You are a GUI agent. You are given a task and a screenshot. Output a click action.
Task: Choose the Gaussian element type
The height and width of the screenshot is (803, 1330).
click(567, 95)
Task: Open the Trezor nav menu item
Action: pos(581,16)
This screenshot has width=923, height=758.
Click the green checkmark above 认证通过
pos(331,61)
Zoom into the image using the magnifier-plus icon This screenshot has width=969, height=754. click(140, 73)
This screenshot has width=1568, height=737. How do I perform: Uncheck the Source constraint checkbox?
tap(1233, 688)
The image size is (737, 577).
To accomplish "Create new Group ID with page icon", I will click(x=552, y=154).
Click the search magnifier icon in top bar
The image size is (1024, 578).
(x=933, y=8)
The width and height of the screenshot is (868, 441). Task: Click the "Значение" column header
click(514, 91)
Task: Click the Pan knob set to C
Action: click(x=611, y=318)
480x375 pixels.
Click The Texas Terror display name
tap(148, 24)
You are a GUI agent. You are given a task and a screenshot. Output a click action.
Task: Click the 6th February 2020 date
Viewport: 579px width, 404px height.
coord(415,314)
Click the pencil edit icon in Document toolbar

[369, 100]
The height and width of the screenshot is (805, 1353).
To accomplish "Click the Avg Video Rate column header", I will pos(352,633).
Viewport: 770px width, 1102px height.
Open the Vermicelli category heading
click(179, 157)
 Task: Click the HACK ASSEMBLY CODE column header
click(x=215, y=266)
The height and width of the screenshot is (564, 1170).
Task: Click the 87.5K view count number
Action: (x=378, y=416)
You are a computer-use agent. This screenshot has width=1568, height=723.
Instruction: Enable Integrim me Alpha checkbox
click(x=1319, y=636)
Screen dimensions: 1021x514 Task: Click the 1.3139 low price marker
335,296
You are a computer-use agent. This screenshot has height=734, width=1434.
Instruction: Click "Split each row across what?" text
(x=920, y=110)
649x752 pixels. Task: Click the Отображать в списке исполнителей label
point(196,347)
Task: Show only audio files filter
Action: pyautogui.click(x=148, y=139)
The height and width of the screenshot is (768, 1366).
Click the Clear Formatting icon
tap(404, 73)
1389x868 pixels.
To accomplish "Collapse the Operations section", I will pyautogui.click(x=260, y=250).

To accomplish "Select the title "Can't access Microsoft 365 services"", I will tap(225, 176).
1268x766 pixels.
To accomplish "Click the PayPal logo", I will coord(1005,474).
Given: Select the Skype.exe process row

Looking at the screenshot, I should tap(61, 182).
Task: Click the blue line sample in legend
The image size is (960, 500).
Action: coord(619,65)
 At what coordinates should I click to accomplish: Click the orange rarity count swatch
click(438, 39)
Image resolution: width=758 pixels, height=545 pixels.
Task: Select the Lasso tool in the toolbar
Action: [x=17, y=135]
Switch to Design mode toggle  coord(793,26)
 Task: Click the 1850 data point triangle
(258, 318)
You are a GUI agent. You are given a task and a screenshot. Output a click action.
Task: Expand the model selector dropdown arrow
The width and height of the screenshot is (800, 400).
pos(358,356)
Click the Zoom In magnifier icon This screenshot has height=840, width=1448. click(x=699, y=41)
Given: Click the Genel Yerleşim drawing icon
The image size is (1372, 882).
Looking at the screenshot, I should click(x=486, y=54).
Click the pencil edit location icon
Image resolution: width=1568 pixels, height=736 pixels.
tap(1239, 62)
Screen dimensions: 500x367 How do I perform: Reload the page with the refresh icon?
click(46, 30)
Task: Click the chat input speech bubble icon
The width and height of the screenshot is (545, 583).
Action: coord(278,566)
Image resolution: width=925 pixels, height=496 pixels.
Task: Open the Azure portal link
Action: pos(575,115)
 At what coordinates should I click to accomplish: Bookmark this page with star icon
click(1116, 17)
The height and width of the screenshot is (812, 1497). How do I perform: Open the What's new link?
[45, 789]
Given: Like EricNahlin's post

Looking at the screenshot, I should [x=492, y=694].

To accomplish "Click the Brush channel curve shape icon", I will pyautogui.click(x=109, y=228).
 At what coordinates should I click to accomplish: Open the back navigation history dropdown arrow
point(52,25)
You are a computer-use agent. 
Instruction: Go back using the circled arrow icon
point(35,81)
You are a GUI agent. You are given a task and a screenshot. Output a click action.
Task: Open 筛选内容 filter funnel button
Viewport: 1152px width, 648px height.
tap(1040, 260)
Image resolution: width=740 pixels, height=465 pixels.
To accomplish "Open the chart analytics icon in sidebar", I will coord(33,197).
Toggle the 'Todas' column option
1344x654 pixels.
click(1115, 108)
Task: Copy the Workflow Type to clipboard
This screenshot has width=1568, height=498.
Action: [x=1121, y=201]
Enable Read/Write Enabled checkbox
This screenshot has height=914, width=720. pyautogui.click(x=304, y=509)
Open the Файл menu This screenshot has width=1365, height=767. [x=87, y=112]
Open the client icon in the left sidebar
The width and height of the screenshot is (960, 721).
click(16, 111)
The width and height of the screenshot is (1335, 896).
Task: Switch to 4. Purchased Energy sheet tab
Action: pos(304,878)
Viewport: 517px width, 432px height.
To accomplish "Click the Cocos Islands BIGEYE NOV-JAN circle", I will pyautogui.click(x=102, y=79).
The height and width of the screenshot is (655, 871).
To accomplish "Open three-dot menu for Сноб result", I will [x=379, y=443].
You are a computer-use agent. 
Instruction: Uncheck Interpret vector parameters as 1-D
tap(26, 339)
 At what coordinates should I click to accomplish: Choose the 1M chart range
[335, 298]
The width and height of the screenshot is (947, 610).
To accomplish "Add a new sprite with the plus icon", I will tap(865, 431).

◆ ◆ ◆

Task | Would you copy the whole listing exactly?

Exercise response |
You are a GUI agent. You are given a task and a screenshot. Output a click action.
Task: Choose the Gaussian element type
The height and width of the screenshot is (803, 1330).
click(567, 95)
Task: Open the Trezor nav menu item
Action: pos(581,16)
This screenshot has width=923, height=758.
Click the green checkmark above 认证通过
pos(331,61)
Zoom into the image using the magnifier-plus icon This screenshot has width=969, height=754. click(140, 73)
This screenshot has width=1568, height=737. How do I perform: Uncheck the Source constraint checkbox?
tap(1233, 688)
The image size is (737, 577).
To accomplish "Create new Group ID with page icon", I will click(x=552, y=154).
Click the search magnifier icon in top bar
The image size is (1024, 578).
(x=933, y=8)
The width and height of the screenshot is (868, 441). Task: Click the "Значение" column header
click(514, 91)
Task: Click the Pan knob set to C
Action: click(x=611, y=318)
480x375 pixels.
Click The Texas Terror display name
tap(148, 24)
You are a GUI agent. You are given a task and a screenshot. Output a click action.
Task: Click the 6th February 2020 date
Viewport: 579px width, 404px height.
coord(415,314)
Click the pencil edit icon in Document toolbar

[369, 100]
The height and width of the screenshot is (805, 1353).
To accomplish "Click the Avg Video Rate column header", I will pos(352,633).
Viewport: 770px width, 1102px height.
Open the Vermicelli category heading
click(179, 157)
 Task: Click the HACK ASSEMBLY CODE column header
click(x=215, y=266)
The height and width of the screenshot is (564, 1170).
Task: Click the 87.5K view count number
Action: (x=378, y=416)
You are a computer-use agent. This screenshot has width=1568, height=723.
Instruction: Enable Integrim me Alpha checkbox
click(x=1319, y=636)
Screen dimensions: 1021x514 Task: Click the 1.3139 low price marker
335,296
You are a computer-use agent. This screenshot has height=734, width=1434.
Instruction: Click "Split each row across what?" text
(x=920, y=110)
649x752 pixels. Task: Click the Отображать в списке исполнителей label
point(196,347)
Task: Show only audio files filter
Action: pyautogui.click(x=148, y=139)
The height and width of the screenshot is (768, 1366).
Click the Clear Formatting icon
tap(404, 73)
1389x868 pixels.
To accomplish "Collapse the Operations section", I will pyautogui.click(x=260, y=250).

To accomplish "Select the title "Can't access Microsoft 365 services"", I will tap(225, 176).
1268x766 pixels.
To accomplish "Click the PayPal logo", I will coord(1005,474).
Given: Select the Skype.exe process row

Looking at the screenshot, I should tap(61, 182).
Task: Click the blue line sample in legend
The image size is (960, 500).
Action: coord(619,65)
 At what coordinates should I click to accomplish: Click the orange rarity count swatch
click(438, 39)
Image resolution: width=758 pixels, height=545 pixels.
Task: Select the Lasso tool in the toolbar
Action: [x=17, y=135]
Switch to Design mode toggle  coord(793,26)
 Task: Click the 1850 data point triangle
(258, 318)
You are a GUI agent. You are given a task and a screenshot. Output a click action.
Task: Expand the model selector dropdown arrow
The width and height of the screenshot is (800, 400).
pos(358,356)
Click the Zoom In magnifier icon This screenshot has height=840, width=1448. click(x=699, y=41)
Given: Click the Genel Yerleşim drawing icon
The image size is (1372, 882).
Looking at the screenshot, I should click(x=486, y=54).
Click the pencil edit location icon
Image resolution: width=1568 pixels, height=736 pixels.
tap(1239, 62)
Screen dimensions: 500x367 How do I perform: Reload the page with the refresh icon?
click(46, 30)
Task: Click the chat input speech bubble icon
The width and height of the screenshot is (545, 583).
Action: coord(278,566)
Image resolution: width=925 pixels, height=496 pixels.
Task: Open the Azure portal link
Action: pos(575,115)
 At what coordinates should I click to accomplish: Bookmark this page with star icon
click(1116, 17)
The height and width of the screenshot is (812, 1497). How do I perform: Open the What's new link?
[45, 789]
Given: Like EricNahlin's post

Looking at the screenshot, I should [x=492, y=694].

To accomplish "Click the Brush channel curve shape icon", I will pyautogui.click(x=109, y=228).
 At what coordinates should I click to accomplish: Open the back navigation history dropdown arrow
point(52,25)
You are a computer-use agent. 
Instruction: Go back using the circled arrow icon
point(35,81)
You are a GUI agent. You are given a task and a screenshot. Output a click action.
Task: Open 筛选内容 filter funnel button
Viewport: 1152px width, 648px height.
tap(1040, 260)
Image resolution: width=740 pixels, height=465 pixels.
To accomplish "Open the chart analytics icon in sidebar", I will coord(33,197).
Toggle the 'Todas' column option
1344x654 pixels.
click(1115, 108)
Task: Copy the Workflow Type to clipboard
This screenshot has width=1568, height=498.
Action: [x=1121, y=201]
Enable Read/Write Enabled checkbox
This screenshot has height=914, width=720. pyautogui.click(x=304, y=509)
Open the Файл menu This screenshot has width=1365, height=767. [x=87, y=112]
Open the client icon in the left sidebar
The width and height of the screenshot is (960, 721).
click(16, 111)
The width and height of the screenshot is (1335, 896).
Task: Switch to 4. Purchased Energy sheet tab
Action: pos(304,878)
Viewport: 517px width, 432px height.
To accomplish "Click the Cocos Islands BIGEYE NOV-JAN circle", I will pyautogui.click(x=102, y=79).
The height and width of the screenshot is (655, 871).
To accomplish "Open three-dot menu for Сноб result", I will [x=379, y=443].
You are a computer-use agent. 
Instruction: Uncheck Interpret vector parameters as 1-D
tap(26, 339)
 At what coordinates should I click to accomplish: Choose the 1M chart range
[335, 298]
The width and height of the screenshot is (947, 610).
To accomplish "Add a new sprite with the plus icon", I will tap(865, 431).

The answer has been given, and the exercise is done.